Sûrenin anlamı şu şekildedir:
“Bismillahirrahmânirrahîm.
- Ey peygamber! Eğer kadınlarını boşarsan, onları boşanma süreleri içinde bekletmeye gerek yoktur; onların bekleme sürelerini tamamlasınlar ve onları güzellikle serbest bırakın. Allah’ın sınırlarını aşmayın ve onları zorlamayın. Kim sınırları aşarsa, artık o, kendi aleyhine bir zarara uğramış olur. Allah’ın sözlerini hafife almasınlar. Şüphesiz Allah, yapmakta olduklarınızı görür.
- Boşandıklarında, onları evlerinden çıkarmanızda bir sakınca yoktur. Fakat onları iyi şekilde yerleştirin. Onları zorlamayın ki, verdiğiniz şeyi geri almayasınız. Kim onları geri alırsa, artık o, Allah’ın sınırlarını aşmış olur. Siz de Allah’ın sınırlarını hafife almış olmaz mısınız? Allah’ın âyetlerini eğlenceye almayın ve Allah’ın nimetlerini kullanarak aldatıcı bir şeyler peşinde koşmayın.
- Eğer eşlerinizden birini boşarsanız, onları iddet sürelerini tamamladıktan sonra tekrar evlenebilirsiniz. Eğer onlardan tamamen ayrılmaya karar verirseniz, onlar için meşru bir yolla ayrılık maaşı tayin edin ve güzellikle ayrılın. Allah’a karşı gelmekten sakının ve şahitlik yapmaktan kaçınmayın. Allah, yapmakta olduğunuz her şeyi hakkıyla görmektedir.
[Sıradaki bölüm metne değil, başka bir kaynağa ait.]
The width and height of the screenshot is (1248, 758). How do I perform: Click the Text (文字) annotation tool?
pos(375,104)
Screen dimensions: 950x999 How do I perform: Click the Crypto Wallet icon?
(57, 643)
- Allah, sizin için felâhet yollarını açandır. Kim Allah’a ve ahiret gününe inanıyorsa, ona bolca rızık verecektir ve ona, hayırlı bir çıkış yolu gösterecektir.
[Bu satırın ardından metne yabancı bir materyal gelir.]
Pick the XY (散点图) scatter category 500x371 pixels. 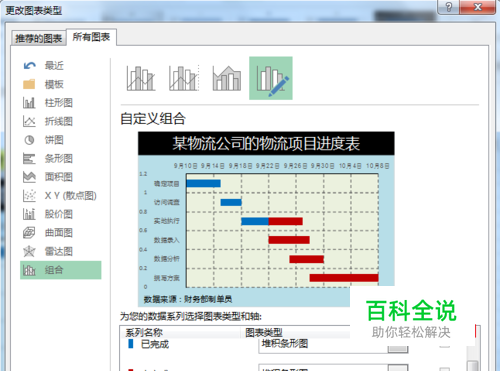pos(60,196)
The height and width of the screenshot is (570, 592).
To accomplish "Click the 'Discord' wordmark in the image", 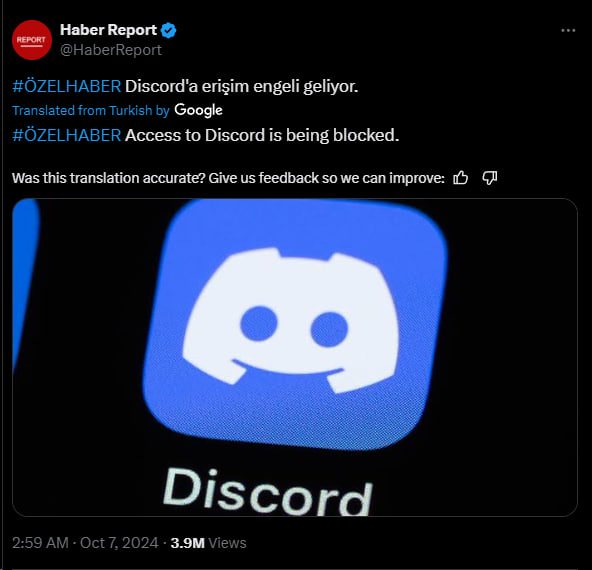I will pyautogui.click(x=268, y=492).
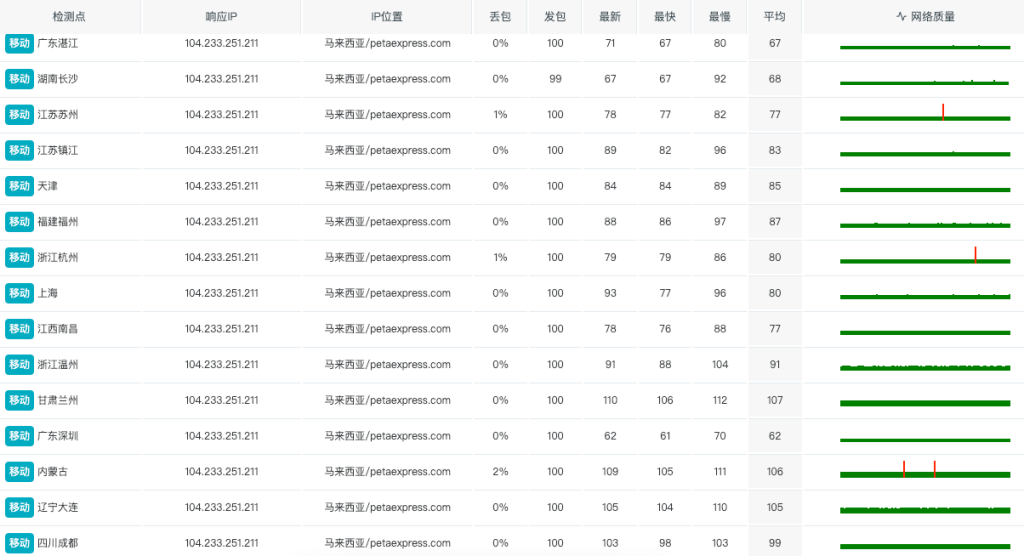
Task: Open response IP in the 湖南长沙 row
Action: pos(221,79)
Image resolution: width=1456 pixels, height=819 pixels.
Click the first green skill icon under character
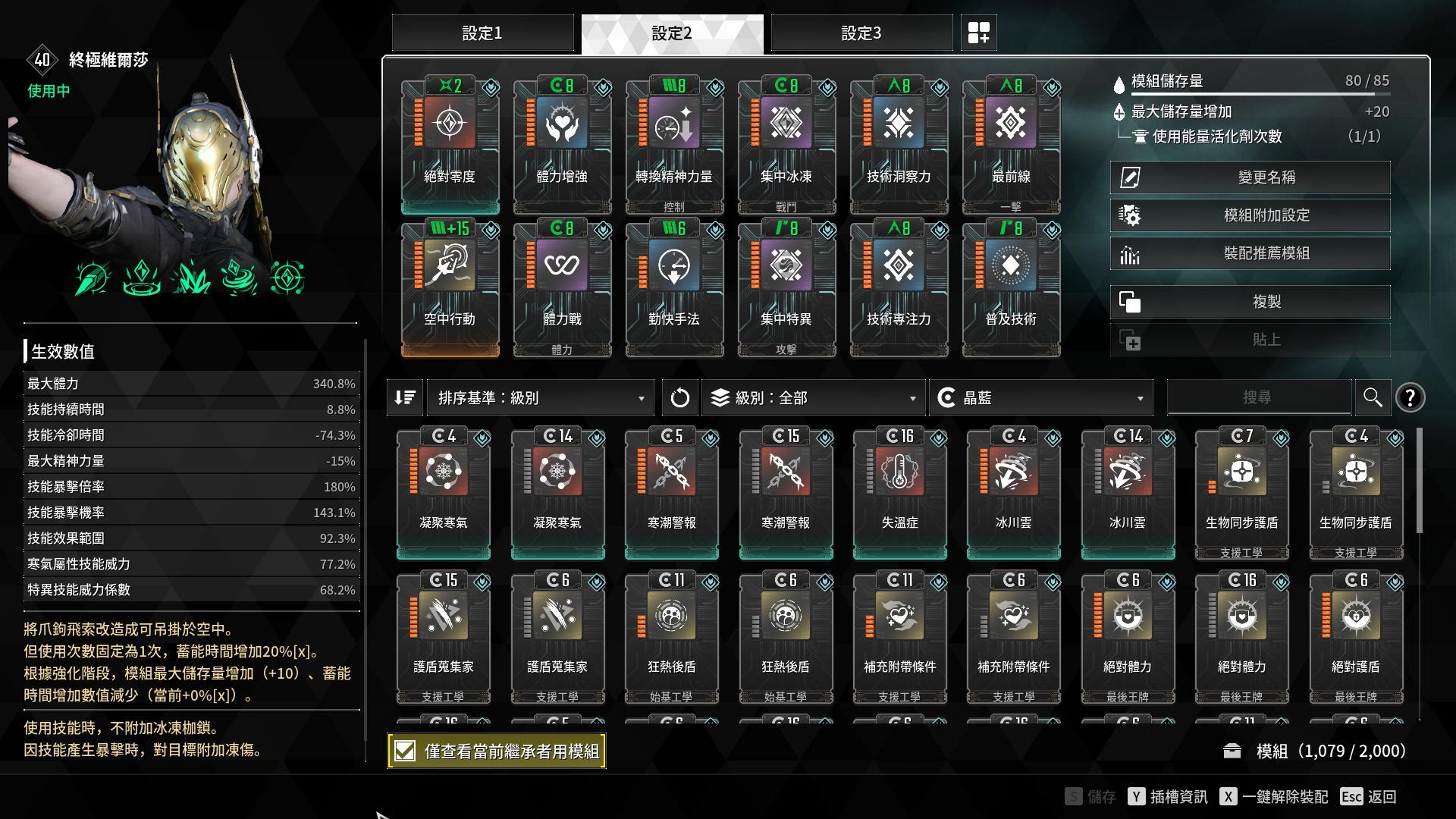pos(93,278)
- Kim Allah’a güvenirse, O’nun kendisine yeterli olacağını bilir. Allah, yapmakta olduğunuz her şeyi hakkıyla görür.
- Boşanma konusunda size bir hüküm vermediği takdirde, daha önce onları dokunduğunuz mehirlerin bir kısmını verin. Eğer onlar size bir şeyi bağışlarlarsa, onu da afiyetle kabul edin ve Allah’a güvenin. Şüphesiz Allah, günahları bağışlayandır, esirgeyendir.”
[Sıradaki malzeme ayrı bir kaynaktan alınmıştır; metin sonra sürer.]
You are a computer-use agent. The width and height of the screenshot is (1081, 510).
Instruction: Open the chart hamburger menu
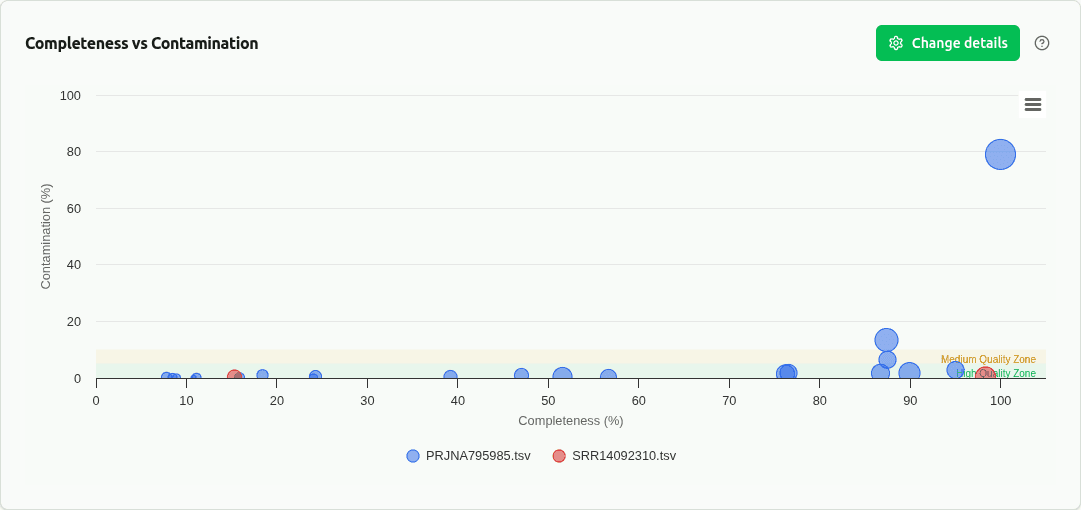(x=1033, y=104)
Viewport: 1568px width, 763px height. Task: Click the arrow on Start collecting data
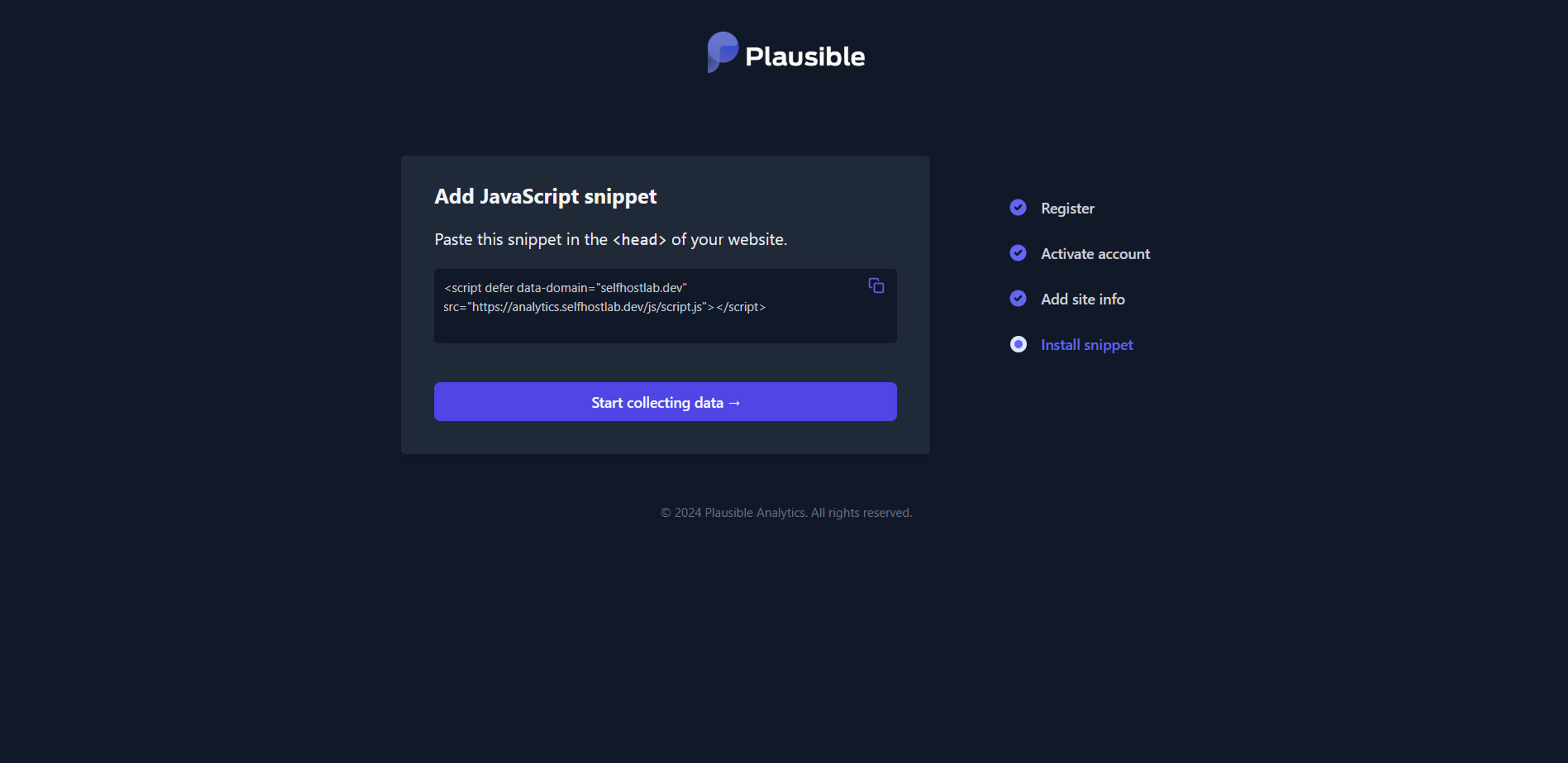[734, 403]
Talâk Suresi, boşanma konusunda Allah’ın hükümlerine uyulmasını, adil davranılmasını ve sabır gösterilmesini öğütler. Surenin mesajı, evlilik ve boşanma süreçlerinde adil ve insaflı davranmanın önemini vurgular. Ayrıca, Allah’a güvenin ve O’na teslimiyetle hareket edin. Surenin sonunda ise Allah’ın rızık veren ve çıkış yollarını açan olduğu hatırlatılır.